[Entries taken from a collection]
########

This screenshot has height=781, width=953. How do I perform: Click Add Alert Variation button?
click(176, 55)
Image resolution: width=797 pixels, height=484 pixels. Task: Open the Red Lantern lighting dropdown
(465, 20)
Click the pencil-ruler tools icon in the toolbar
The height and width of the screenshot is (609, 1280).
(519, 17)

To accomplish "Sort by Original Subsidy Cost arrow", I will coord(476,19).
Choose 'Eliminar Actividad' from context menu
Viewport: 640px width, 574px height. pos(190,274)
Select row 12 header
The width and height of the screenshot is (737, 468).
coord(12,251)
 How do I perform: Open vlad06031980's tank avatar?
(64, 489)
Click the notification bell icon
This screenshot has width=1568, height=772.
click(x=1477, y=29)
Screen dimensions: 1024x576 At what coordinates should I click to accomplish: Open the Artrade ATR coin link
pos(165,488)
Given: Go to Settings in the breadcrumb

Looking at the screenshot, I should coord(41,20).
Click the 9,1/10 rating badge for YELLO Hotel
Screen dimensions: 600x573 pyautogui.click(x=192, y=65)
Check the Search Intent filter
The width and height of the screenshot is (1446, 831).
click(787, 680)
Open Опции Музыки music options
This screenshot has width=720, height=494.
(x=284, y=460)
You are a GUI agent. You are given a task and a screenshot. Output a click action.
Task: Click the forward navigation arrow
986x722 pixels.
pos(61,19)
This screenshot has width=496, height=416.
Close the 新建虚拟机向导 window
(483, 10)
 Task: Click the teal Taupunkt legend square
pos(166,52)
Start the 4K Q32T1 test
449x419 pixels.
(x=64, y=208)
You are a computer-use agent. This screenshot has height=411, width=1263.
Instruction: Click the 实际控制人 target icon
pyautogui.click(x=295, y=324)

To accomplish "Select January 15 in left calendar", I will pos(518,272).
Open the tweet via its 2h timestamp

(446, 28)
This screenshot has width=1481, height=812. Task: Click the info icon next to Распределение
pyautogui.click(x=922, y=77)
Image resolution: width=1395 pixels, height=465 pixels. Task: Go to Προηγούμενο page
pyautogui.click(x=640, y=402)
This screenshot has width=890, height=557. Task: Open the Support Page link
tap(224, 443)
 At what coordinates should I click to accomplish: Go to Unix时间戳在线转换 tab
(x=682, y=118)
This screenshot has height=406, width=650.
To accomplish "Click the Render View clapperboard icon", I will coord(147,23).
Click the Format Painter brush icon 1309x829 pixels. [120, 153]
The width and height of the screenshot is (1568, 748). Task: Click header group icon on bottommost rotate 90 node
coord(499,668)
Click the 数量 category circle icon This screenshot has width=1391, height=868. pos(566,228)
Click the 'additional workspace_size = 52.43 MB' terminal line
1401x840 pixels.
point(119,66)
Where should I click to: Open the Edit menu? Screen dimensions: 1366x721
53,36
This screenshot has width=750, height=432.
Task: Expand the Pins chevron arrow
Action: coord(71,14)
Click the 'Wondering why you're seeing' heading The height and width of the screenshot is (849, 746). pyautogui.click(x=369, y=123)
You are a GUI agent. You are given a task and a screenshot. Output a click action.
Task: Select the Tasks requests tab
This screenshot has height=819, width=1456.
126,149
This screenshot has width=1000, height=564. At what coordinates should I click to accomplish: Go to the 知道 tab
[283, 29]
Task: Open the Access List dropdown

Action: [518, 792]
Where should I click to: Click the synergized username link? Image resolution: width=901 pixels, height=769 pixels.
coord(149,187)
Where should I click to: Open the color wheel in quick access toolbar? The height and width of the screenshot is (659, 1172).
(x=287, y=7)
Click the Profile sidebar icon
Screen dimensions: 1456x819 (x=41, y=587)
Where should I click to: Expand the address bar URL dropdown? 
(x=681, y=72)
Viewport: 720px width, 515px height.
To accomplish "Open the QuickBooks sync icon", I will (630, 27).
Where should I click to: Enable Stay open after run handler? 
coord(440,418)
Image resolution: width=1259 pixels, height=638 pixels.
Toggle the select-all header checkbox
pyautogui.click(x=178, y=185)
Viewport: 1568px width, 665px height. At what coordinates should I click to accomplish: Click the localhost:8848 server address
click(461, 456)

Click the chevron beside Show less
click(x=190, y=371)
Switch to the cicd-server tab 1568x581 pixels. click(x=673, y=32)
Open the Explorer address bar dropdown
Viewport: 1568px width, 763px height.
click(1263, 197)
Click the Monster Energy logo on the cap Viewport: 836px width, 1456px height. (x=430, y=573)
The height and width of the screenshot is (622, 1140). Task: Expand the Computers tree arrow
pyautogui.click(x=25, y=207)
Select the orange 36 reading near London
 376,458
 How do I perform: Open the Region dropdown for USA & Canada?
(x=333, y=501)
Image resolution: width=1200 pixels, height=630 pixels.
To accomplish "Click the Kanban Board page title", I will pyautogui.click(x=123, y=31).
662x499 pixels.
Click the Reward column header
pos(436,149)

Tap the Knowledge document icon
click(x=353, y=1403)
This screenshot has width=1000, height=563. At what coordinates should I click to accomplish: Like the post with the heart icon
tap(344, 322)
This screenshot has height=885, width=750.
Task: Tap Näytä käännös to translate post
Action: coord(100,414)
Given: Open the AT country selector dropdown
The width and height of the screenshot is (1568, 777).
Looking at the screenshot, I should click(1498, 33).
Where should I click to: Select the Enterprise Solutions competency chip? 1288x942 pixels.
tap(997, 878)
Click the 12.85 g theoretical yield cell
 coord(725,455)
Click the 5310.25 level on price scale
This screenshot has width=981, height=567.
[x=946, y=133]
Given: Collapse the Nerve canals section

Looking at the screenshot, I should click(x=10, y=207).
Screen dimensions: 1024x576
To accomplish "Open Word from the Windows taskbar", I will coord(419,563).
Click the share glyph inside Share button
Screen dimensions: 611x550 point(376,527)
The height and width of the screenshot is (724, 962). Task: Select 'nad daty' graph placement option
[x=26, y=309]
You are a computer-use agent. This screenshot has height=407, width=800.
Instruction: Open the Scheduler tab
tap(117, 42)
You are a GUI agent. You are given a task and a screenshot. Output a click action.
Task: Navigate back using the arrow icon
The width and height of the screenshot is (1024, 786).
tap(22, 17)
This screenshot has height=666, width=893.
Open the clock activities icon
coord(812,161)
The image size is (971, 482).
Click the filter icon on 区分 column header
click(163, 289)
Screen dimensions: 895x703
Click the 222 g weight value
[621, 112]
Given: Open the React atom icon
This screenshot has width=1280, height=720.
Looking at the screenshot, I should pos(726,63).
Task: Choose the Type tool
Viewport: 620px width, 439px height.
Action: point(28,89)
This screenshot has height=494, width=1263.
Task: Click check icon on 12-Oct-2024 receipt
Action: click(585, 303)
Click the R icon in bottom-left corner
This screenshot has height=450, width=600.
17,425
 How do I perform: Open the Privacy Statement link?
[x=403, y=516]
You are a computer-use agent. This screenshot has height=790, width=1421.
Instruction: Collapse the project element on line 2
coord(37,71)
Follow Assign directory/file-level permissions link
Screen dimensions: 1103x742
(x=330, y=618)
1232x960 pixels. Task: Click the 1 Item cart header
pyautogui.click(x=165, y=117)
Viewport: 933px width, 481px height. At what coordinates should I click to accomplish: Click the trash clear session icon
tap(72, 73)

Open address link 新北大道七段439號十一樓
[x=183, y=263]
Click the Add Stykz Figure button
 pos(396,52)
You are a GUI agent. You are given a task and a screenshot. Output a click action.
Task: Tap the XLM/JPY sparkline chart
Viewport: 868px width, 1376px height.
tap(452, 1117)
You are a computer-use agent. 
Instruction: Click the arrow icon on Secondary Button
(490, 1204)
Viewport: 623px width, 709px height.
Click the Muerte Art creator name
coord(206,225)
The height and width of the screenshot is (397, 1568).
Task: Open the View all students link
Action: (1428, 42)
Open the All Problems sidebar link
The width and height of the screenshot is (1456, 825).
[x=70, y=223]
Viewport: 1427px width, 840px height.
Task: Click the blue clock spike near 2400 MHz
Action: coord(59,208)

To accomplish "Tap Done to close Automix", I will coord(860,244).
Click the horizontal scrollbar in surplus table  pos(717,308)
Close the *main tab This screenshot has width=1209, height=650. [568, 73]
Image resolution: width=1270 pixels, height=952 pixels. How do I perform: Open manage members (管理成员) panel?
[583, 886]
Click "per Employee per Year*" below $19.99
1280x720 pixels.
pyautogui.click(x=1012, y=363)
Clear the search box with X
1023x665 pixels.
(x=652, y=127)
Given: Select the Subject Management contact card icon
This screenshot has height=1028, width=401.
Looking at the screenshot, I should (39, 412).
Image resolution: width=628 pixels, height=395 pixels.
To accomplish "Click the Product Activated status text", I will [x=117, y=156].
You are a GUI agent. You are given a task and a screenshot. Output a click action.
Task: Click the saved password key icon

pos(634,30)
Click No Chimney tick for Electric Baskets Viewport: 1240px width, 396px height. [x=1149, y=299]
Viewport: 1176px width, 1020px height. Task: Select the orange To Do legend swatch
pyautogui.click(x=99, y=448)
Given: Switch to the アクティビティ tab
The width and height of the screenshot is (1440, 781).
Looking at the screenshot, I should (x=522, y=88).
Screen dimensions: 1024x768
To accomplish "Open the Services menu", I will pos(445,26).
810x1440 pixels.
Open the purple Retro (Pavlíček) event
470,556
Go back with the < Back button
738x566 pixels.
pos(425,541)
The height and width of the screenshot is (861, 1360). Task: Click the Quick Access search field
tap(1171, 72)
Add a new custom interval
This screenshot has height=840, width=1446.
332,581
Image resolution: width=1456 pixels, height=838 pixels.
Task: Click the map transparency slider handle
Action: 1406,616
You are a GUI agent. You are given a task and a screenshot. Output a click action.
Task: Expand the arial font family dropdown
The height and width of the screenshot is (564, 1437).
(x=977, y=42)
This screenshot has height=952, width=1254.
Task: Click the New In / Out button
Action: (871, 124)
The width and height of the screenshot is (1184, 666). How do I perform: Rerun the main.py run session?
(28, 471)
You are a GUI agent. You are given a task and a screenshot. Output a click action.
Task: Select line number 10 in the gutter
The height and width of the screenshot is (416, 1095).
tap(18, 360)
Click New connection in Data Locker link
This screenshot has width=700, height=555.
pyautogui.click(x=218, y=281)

########

WHAT YOU ARE ASKED TO DO: Please extract the lines of the records above from the line with "Choose 'Eliminar Actividad' from context menu" to the line with "click(x=1477, y=29)", both included, and copy them verbatim.

ANSWER FOR THIS EXERCISE:
Choose 'Eliminar Actividad' from context menu
Viewport: 640px width, 574px height. pos(190,274)
Select row 12 header
The width and height of the screenshot is (737, 468).
coord(12,251)
 How do I perform: Open vlad06031980's tank avatar?
(64, 489)
Click the notification bell icon
This screenshot has width=1568, height=772.
click(x=1477, y=29)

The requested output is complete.